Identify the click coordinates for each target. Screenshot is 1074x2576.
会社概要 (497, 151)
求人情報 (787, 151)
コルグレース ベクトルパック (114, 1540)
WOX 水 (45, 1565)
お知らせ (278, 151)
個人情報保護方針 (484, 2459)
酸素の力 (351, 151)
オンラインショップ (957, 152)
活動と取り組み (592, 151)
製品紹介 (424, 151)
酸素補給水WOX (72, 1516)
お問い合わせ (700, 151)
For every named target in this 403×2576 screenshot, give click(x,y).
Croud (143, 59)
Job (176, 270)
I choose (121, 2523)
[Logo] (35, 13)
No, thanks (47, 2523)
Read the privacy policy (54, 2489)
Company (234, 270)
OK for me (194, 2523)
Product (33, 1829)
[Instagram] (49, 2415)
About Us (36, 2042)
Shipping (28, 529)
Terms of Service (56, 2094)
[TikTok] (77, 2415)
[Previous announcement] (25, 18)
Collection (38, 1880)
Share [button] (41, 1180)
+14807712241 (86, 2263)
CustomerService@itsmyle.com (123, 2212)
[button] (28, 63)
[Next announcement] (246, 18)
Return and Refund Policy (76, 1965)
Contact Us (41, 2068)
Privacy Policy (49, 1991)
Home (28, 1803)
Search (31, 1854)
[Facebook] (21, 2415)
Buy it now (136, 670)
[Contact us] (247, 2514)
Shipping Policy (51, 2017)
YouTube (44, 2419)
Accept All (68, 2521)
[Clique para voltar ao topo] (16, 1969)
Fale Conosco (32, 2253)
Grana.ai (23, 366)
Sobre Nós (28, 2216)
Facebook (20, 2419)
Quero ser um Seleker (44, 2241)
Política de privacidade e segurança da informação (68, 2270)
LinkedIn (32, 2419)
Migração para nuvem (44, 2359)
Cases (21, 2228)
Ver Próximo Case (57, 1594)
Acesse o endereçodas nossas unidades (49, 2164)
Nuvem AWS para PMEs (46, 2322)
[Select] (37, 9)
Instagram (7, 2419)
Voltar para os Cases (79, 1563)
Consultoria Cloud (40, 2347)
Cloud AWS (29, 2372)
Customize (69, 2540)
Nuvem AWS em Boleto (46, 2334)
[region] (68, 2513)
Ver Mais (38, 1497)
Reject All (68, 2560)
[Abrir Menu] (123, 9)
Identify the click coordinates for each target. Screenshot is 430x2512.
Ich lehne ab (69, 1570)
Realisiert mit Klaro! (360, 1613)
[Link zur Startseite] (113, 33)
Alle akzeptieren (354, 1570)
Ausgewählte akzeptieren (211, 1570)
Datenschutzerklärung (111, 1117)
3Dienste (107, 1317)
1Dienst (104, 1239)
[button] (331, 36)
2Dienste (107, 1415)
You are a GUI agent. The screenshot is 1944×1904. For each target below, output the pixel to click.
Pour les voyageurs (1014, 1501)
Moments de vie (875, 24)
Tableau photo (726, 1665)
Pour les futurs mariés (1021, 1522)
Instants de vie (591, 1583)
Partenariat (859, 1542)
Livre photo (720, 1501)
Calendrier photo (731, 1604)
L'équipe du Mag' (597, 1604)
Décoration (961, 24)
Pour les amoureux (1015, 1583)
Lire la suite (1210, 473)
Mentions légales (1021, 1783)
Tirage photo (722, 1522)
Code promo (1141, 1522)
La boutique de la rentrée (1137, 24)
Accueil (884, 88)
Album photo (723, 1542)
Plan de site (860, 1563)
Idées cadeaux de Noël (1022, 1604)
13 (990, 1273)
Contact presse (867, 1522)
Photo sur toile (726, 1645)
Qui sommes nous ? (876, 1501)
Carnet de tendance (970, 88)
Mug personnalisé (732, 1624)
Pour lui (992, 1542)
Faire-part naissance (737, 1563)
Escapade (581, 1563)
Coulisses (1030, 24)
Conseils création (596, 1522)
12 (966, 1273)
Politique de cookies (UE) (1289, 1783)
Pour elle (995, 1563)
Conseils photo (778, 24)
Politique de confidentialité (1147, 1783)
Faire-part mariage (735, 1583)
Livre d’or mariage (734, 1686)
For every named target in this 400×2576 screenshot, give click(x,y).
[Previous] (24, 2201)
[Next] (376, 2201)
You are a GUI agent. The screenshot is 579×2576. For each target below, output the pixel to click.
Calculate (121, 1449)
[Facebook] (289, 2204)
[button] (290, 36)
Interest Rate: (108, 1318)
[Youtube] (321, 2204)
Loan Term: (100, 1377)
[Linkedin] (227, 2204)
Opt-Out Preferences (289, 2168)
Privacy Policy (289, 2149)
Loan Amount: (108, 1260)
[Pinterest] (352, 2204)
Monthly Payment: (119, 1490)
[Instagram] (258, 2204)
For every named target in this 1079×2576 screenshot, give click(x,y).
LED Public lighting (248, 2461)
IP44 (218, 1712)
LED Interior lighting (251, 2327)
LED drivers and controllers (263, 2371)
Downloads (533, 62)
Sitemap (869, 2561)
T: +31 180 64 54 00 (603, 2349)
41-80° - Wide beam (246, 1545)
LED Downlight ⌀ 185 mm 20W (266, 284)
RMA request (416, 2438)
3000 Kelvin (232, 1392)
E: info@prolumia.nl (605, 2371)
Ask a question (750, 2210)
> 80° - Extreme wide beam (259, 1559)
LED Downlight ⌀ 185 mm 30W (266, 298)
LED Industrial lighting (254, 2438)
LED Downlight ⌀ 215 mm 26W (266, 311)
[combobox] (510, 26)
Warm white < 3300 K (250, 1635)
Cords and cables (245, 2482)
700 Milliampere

*ASSIGNMENT*
After reading through the material, report every line that holds "target".

*ANSWER BELOW*
Identify the click coordinates for each target. Screenshot is 1074x2576.
For every named target in this 403×2576 screenshot, give click(x,y).
Identify the click coordinates for each target. Screenshot is 430x2512.
You are a GUI agent. The screenshot is 1944×1904. For each target below, output the pixel to click.
For every named target in this 400×2576 screenshot, give click(x,y).
You are a GUI agent. The screenshot is 579×2576. For each target below, output the pixel to click.
For every named target in this 1079×2576 screenshot, give click(x,y).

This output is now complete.